(Stored records)
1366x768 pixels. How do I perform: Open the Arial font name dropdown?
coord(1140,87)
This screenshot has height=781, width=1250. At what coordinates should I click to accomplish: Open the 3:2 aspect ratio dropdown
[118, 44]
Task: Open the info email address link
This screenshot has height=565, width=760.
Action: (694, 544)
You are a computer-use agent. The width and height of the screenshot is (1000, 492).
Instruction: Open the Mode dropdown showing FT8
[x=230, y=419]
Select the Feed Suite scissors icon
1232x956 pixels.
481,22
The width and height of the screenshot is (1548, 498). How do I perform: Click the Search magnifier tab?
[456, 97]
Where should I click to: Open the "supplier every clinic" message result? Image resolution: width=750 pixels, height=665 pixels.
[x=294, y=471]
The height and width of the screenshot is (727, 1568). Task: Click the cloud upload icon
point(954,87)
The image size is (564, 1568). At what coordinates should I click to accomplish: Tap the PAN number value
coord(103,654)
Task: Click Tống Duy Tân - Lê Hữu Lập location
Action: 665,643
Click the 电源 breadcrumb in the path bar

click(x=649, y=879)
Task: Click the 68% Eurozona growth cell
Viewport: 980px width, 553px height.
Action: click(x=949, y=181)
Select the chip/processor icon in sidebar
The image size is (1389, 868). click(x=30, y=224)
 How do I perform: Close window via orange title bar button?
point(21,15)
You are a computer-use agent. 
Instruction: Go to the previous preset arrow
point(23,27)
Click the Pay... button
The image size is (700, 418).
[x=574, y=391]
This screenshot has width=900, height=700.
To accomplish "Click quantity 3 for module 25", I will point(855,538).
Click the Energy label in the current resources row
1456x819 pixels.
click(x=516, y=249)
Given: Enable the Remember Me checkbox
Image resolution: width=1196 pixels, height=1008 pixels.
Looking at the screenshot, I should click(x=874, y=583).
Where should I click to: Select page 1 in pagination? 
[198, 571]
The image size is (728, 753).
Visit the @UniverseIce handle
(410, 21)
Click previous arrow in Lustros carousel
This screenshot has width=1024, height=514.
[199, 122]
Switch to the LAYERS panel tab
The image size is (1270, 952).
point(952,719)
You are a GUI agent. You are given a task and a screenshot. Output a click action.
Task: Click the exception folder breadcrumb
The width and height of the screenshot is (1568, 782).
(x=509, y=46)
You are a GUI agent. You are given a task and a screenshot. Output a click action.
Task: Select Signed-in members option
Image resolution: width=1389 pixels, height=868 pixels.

--- EXERCISE REQUIREMENTS ---
The answer should reproduce each entry above in full.

--- TASK OUTPUT ---
1366x768 pixels. How do I perform: Open the Arial font name dropdown?
coord(1140,87)
This screenshot has height=781, width=1250. At what coordinates should I click to accomplish: Open the 3:2 aspect ratio dropdown
[118, 44]
Task: Open the info email address link
This screenshot has height=565, width=760.
Action: (694, 544)
You are a computer-use agent. The width and height of the screenshot is (1000, 492).
Instruction: Open the Mode dropdown showing FT8
[x=230, y=419]
Select the Feed Suite scissors icon
1232x956 pixels.
481,22
The width and height of the screenshot is (1548, 498). How do I perform: Click the Search magnifier tab?
[456, 97]
Where should I click to: Open the "supplier every clinic" message result? Image resolution: width=750 pixels, height=665 pixels.
[x=294, y=471]
The height and width of the screenshot is (727, 1568). Task: Click the cloud upload icon
point(954,87)
The image size is (564, 1568). At what coordinates should I click to accomplish: Tap the PAN number value
coord(103,654)
Task: Click Tống Duy Tân - Lê Hữu Lập location
Action: 665,643
Click the 电源 breadcrumb in the path bar

click(x=649, y=879)
Task: Click the 68% Eurozona growth cell
Viewport: 980px width, 553px height.
Action: click(x=949, y=181)
Select the chip/processor icon in sidebar
The image size is (1389, 868). click(x=30, y=224)
 How do I perform: Close window via orange title bar button?
point(21,15)
You are a computer-use agent. 
Instruction: Go to the previous preset arrow
point(23,27)
Click the Pay... button
The image size is (700, 418).
[x=574, y=391]
This screenshot has width=900, height=700.
To accomplish "Click quantity 3 for module 25", I will point(855,538).
Click the Energy label in the current resources row
1456x819 pixels.
click(x=516, y=249)
Given: Enable the Remember Me checkbox
Image resolution: width=1196 pixels, height=1008 pixels.
Looking at the screenshot, I should click(x=874, y=583).
Where should I click to: Select page 1 in pagination? 
[198, 571]
The image size is (728, 753).
Visit the @UniverseIce handle
(410, 21)
Click previous arrow in Lustros carousel
This screenshot has width=1024, height=514.
[199, 122]
Switch to the LAYERS panel tab
The image size is (1270, 952).
point(952,719)
You are a GUI agent. You are given a task and a screenshot. Output a click action.
Task: Click the exception folder breadcrumb
The width and height of the screenshot is (1568, 782).
(x=509, y=46)
You are a GUI agent. You are given a task and a screenshot. Output a click action.
Task: Select Signed-in members option
Image resolution: width=1389 pixels, height=868 pixels.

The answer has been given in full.